The obtained paired-end MiSeq sequences were joined using FLASH (Fast Length Adjustment of SHort reads to improve genome assemblies) programme [25]. The MIDs were extracted and sequences were split into individual samples and quality filtered using QIIME’s split_libraries_fastq.py, allowing for two ambiguous bases per sequence (Ns). Sequences were quality filtered using the USEARCH sequence analysis tool. In brief, sequences were filtered by length, single unique reads removed, and the remaining reads were clustered into OTUs. Chimeras were removed with UCHIME, using the GOLD reference database. The original input sequences were mapped onto the OTUs with 97 % similarity. An OTU table was subsequently generated using a perl script. All reads were classified to genus level by MOTHUR using the RDP reference database [26]. OTUs were classified from these, when >50 % of the reads agreed on a classification. Statistical calculations and outputs were performed in R statistical framework and Microsoft Excel. The returned read numbers varied greatly from 273,713 to 334 reads. To combat the influence on the number of sequences in a sample on diversity and other statistical tests, any sample under 10,000 sequences was discarded. This resulted in the loss of one sample (subject33 fresh sample) from the data set. Since this meant that only stored samples were available for this subject, it was removed from the analysis, leaving 19 elderly subjects in the study. The OTU table containing the remaining 139 samples was converted to a proportion OTU table to reduce any bias from increased read number of certain samples.
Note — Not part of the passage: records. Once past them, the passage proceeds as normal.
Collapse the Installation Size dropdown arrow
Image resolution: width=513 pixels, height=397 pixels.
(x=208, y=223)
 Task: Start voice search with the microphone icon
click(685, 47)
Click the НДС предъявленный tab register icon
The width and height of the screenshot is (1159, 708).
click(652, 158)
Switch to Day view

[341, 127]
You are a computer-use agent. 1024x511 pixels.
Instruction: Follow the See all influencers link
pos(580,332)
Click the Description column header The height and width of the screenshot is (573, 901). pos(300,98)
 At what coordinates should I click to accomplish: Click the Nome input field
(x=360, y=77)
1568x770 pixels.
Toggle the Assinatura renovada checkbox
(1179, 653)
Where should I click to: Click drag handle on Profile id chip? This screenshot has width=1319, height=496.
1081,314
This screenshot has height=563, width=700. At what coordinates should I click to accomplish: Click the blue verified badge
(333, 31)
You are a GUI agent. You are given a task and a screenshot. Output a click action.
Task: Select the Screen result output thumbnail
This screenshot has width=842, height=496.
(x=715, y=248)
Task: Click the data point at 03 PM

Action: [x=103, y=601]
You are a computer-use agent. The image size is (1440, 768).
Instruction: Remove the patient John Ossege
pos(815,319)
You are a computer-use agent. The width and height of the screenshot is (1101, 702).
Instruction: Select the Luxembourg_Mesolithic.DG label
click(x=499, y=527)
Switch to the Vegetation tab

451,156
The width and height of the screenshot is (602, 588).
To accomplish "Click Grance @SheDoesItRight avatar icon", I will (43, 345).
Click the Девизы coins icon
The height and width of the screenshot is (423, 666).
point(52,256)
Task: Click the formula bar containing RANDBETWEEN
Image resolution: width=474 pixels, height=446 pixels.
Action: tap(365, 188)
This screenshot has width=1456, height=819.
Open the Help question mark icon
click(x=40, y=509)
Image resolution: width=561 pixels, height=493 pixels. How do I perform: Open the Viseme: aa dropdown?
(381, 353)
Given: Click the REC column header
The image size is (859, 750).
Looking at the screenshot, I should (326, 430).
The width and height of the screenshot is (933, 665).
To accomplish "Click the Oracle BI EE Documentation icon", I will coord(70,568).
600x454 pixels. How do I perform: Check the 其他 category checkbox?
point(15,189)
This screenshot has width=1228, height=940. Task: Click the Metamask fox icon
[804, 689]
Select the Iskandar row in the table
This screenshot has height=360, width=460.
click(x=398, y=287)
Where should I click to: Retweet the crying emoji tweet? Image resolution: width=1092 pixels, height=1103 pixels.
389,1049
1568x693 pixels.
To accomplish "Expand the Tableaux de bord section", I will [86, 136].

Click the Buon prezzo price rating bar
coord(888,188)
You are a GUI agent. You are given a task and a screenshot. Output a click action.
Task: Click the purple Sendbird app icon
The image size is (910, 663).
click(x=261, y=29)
R statistical software package was used for all statistical analysis and visualisation. Software libraries used included made4, vegan, and DESeq2. The diversity index used was the Shannon index. PCoA based on the Spearman distance ((1 − Spearman correlation)/2) of relative abundances of OTUs was performed to determine clustering patterns among subjects. Differences between groups were tested for using PERMANOVA. To detect significant differences between genera at different time points, both the Wilcoxon signed-rank test and paired DESeq2 software package was used and the adjusted p value was used to test for significance. Proportional genus level charts were generated using R and visualised by Microsoft Excel.